__Exercise details__
Copy the data below exactly as it appears, line for line.

__Records for this task__
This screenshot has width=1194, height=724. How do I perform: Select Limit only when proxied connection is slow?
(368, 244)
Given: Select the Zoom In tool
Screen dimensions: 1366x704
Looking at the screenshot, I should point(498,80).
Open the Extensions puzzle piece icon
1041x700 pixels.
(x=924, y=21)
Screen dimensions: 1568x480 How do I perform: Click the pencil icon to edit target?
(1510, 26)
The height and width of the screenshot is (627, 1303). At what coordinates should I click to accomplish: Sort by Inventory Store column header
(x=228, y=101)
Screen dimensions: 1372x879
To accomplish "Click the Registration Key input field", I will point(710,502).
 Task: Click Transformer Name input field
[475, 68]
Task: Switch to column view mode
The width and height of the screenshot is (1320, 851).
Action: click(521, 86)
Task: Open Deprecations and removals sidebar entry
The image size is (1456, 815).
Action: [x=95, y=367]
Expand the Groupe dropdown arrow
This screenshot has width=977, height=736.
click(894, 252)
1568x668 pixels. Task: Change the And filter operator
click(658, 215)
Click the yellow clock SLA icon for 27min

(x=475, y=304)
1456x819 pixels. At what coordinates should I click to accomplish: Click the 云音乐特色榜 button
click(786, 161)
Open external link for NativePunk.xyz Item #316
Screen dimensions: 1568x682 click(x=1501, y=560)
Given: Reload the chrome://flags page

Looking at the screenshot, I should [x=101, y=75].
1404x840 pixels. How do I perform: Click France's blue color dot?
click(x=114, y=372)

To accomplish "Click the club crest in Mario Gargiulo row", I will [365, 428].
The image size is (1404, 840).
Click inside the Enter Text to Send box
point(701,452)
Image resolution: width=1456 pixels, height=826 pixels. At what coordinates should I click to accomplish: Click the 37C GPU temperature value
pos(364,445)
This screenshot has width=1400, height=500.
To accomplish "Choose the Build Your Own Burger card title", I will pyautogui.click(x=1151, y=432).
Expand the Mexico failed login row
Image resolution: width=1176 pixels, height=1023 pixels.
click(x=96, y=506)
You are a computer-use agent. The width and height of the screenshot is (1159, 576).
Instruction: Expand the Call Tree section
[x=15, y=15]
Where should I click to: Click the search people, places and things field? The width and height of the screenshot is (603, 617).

__Written reply__
This screenshot has width=1194, height=724. How do I perform: Select Limit only when proxied connection is slow?
(368, 244)
Given: Select the Zoom In tool
Screen dimensions: 1366x704
Looking at the screenshot, I should point(498,80).
Open the Extensions puzzle piece icon
1041x700 pixels.
(x=924, y=21)
Screen dimensions: 1568x480 How do I perform: Click the pencil icon to edit target?
(1510, 26)
The height and width of the screenshot is (627, 1303). At what coordinates should I click to accomplish: Sort by Inventory Store column header
(x=228, y=101)
Screen dimensions: 1372x879
To accomplish "Click the Registration Key input field", I will point(710,502).
 Task: Click Transformer Name input field
[475, 68]
Task: Switch to column view mode
The width and height of the screenshot is (1320, 851).
Action: click(521, 86)
Task: Open Deprecations and removals sidebar entry
The image size is (1456, 815).
Action: [x=95, y=367]
Expand the Groupe dropdown arrow
This screenshot has width=977, height=736.
click(894, 252)
1568x668 pixels. Task: Change the And filter operator
click(658, 215)
Click the yellow clock SLA icon for 27min

(x=475, y=304)
1456x819 pixels. At what coordinates should I click to accomplish: Click the 云音乐特色榜 button
click(786, 161)
Open external link for NativePunk.xyz Item #316
Screen dimensions: 1568x682 click(x=1501, y=560)
Given: Reload the chrome://flags page

Looking at the screenshot, I should [x=101, y=75].
1404x840 pixels. How do I perform: Click France's blue color dot?
click(x=114, y=372)

To accomplish "Click the club crest in Mario Gargiulo row", I will [365, 428].
The image size is (1404, 840).
Click inside the Enter Text to Send box
point(701,452)
Image resolution: width=1456 pixels, height=826 pixels. At what coordinates should I click to accomplish: Click the 37C GPU temperature value
pos(364,445)
This screenshot has width=1400, height=500.
To accomplish "Choose the Build Your Own Burger card title", I will pyautogui.click(x=1151, y=432).
Expand the Mexico failed login row
Image resolution: width=1176 pixels, height=1023 pixels.
click(x=96, y=506)
You are a computer-use agent. The width and height of the screenshot is (1159, 576).
Instruction: Expand the Call Tree section
[x=15, y=15]
Where should I click to: Click the search people, places and things field? The width and height of the screenshot is (603, 617).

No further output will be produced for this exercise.